«...Иисус Наставник, помилуй нас!»

В одном, по крайней мере, пункте этого детального раскрытия разность получалась вполне осязательная: это вопрос о психическом развитии человечества Христова, о человеческом ведении воплотившегося Бога Слова. Кирилл, имея за себя весьма основательные прецеденты в отеческой письменности, был крайним «икономистом»: он держался того убеждения, что ведение Богочеловека одно — божеское, граница Его человеческого духа в данном случае совпадает с бесконечностью, и если Он — по Евангелию — иногда чего-либо не знал, то это значит, что Он казался не знающим κατ’ οικονομίαν. Если Он — еще дитя — «возрастал и укреплялся духом, исполняясь премудрости» (Лк. II, 40), другими словами: психически развивался, то это значит, что Он постепенно все менее и менее скрывал Свою божественную мудрость как Λόγος’α, Свое божеское ведение. Бессловесный младенец, Он был всеведущ и только всеведущ, и лишь для того, чтобы не нарушать Своего уподобления человекам, κат’ οικονομίαν принимал на Себя различные формы неведения и ограниченности, характеризующие разные возрасты естественного человека. Здесь докетический оттенок богословствования Кирилла достигает самого острого завершения, становится логически осязаемым. Восточные были в данном случае «агноитами». Они помнили хорошо богословскую письменность Евстафия антиохийского и других представителей антиохийской школы и в своем мышлении отправлялись от того, что Христос есть истинный человек. Его человеческое неведение, Его человеческая ограниченность кругозора, Его постепенное развитие — в отличие от Его божеского всеведения, безграничной мудрости, совершенной неизменяемости — {стр. 231} были для восточных бесспорною действительностью, историческим фактом, доказывающим истинное, неслитное и неизменное различие во Христе двух природ.

Эта последняя разность между Кириллом и «восточными» показывает высокое значение антиохийского направления: оно открывало дорогу крайностям Феодора мопсуэстийского и Нестория и заблуждениям несторианства, но, несмотря на это, оно имело великую миссию, уясняло историческое лицо Христа более, чем крайне догматизирующие александрийцы. Антиохийская школа была носительницею такой истины, такой идеи, без раскрытия которой христианское богословствование было бы неполным и незаконченным.

Вопрос об осуждении Феодора моэпсуэстийского.

Таким образом, не без тяжелых нравственных утрат для восточных единство церковное было восстановлено, но лишь для того, чтобы открыть место новым треволнениям. События с неумолимою логикою разрушали неправильную постановку вопроса о несторианстве на Ефесском соборе. Предводимый Кириллом, он взглянул на дело Нестория как на его личное, игнорируя точку зрения восточных. Теперь пришлось убедиться — по несправедливому, но меткому выражению Диоскора, — что «Несторий не один, Несториев много». Не нужно было быть слишком проницательным, чтобы видеть, что несторианство, в его подлинном выражении, имеет очень много общего с учением Феодора мопсуэстийского. Учение это имело прямую связь с учением Диодора тарсского. Диодора признавали учеником Мелетия антиохийского и без затруднения подыскивали параллели к его воззрениям в писаниях Евстафия антиохийского.

····················

**Условие задачи:** Выпишите без изменений отрывок из текста о расхождении Кирилла и восточных богословов: от слов «Эта последняя разность» до слов «осуждении Феодора моэпсуэстийского.» включительно. Опирайтесь только на приведённый текст.

**Исходные записи:**
····················

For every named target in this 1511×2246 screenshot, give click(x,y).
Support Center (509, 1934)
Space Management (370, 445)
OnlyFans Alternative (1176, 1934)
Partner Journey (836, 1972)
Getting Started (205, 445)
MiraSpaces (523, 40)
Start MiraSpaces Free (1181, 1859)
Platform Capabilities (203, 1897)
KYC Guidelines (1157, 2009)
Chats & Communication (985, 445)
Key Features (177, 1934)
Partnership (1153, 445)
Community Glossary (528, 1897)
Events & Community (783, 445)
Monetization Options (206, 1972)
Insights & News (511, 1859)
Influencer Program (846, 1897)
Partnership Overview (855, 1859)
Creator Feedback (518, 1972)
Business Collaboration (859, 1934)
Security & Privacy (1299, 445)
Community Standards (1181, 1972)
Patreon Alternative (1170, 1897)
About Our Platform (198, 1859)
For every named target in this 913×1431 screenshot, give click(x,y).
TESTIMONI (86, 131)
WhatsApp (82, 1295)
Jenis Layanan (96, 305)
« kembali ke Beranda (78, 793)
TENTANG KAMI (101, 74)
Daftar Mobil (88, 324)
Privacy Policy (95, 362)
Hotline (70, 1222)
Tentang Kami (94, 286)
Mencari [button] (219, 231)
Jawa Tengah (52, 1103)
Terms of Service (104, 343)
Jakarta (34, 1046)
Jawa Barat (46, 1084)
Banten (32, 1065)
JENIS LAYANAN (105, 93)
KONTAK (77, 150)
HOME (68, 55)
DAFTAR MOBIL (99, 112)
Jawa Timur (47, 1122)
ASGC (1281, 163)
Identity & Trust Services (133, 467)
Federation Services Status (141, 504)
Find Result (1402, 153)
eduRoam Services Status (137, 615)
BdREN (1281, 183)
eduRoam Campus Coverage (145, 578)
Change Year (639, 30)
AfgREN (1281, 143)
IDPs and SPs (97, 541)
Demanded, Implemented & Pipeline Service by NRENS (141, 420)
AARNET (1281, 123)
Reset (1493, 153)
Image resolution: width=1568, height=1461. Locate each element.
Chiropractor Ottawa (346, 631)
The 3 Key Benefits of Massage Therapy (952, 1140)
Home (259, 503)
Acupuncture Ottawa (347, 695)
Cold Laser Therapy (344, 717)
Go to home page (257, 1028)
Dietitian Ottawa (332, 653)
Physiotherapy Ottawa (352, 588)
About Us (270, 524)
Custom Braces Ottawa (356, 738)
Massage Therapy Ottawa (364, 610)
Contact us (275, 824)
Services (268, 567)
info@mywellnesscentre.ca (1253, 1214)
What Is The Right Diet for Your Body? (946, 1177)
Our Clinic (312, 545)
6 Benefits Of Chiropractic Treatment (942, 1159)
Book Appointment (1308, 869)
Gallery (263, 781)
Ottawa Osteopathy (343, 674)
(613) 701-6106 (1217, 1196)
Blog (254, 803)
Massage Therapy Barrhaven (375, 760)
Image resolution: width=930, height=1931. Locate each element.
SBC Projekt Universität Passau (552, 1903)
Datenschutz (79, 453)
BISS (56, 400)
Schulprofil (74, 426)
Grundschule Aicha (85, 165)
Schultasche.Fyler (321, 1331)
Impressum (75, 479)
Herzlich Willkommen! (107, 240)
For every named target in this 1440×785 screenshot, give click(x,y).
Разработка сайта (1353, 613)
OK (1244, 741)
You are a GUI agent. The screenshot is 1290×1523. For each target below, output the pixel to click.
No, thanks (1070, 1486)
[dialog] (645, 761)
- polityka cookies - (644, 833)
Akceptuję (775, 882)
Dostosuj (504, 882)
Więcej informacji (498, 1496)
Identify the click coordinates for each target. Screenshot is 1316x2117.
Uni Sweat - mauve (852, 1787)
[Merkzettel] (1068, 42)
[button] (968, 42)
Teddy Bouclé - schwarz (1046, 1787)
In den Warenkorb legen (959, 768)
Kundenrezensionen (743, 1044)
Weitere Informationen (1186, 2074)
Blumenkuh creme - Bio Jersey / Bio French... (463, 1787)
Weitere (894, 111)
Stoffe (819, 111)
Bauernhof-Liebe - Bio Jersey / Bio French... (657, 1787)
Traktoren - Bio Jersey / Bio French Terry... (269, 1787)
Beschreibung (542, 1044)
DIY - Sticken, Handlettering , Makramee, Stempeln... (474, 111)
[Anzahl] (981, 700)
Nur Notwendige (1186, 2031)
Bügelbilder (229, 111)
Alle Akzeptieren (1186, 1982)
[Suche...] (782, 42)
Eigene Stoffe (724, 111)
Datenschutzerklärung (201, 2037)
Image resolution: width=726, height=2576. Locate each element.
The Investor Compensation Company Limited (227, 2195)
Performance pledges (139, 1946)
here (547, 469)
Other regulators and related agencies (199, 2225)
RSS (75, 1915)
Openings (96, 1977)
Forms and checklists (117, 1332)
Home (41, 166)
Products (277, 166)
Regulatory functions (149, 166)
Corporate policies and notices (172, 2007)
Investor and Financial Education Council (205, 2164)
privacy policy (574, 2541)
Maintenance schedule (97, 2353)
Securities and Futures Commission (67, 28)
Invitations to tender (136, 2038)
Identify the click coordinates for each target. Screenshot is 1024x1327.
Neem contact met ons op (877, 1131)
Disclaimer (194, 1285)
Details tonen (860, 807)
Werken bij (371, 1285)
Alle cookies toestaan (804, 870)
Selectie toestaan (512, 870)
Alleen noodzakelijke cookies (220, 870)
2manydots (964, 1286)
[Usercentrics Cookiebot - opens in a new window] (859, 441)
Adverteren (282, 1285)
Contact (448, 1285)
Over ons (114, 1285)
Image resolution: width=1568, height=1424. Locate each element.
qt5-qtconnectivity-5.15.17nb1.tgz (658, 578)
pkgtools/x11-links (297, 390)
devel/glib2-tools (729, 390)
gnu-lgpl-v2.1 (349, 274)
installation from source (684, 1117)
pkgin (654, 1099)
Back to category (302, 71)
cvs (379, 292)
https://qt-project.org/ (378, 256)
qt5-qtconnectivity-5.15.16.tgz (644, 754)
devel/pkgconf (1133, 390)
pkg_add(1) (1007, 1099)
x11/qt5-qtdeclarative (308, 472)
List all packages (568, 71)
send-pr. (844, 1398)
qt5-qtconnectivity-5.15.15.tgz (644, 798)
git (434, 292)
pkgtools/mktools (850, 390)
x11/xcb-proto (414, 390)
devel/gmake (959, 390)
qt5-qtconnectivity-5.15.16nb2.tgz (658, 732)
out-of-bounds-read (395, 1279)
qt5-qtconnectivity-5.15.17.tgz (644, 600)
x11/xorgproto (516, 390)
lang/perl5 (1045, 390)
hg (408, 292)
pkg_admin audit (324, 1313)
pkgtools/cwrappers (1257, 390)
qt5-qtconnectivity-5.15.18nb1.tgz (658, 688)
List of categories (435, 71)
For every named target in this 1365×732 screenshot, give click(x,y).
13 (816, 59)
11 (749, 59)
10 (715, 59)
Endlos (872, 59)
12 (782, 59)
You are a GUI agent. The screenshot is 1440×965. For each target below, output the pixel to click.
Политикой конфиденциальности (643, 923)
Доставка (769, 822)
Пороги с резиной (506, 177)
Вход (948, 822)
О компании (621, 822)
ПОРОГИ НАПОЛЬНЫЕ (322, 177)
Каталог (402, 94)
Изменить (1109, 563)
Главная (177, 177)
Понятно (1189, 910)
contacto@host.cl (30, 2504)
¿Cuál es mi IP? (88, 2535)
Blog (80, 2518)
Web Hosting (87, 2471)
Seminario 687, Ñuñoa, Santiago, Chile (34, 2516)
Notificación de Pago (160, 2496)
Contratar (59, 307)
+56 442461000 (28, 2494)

····················

**Выполненное задание:**
Эта последняя разность между Кириллом и «восточными» показывает высокое значение антиохийского направления: оно открывало дорогу крайностям Феодора мопсуэстийского и Нестория и заблуждениям несторианства, но, несмотря на это, оно имело великую миссию, уясняло историческое лицо Христа более, чем крайне догматизирующие александрийцы. Антиохийская школа была носительницею такой истины, такой идеи, без раскрытия которой христианское богословствование было бы неполным и незаконченным.

Вопрос об осуждении Феодора моэпсуэстийского.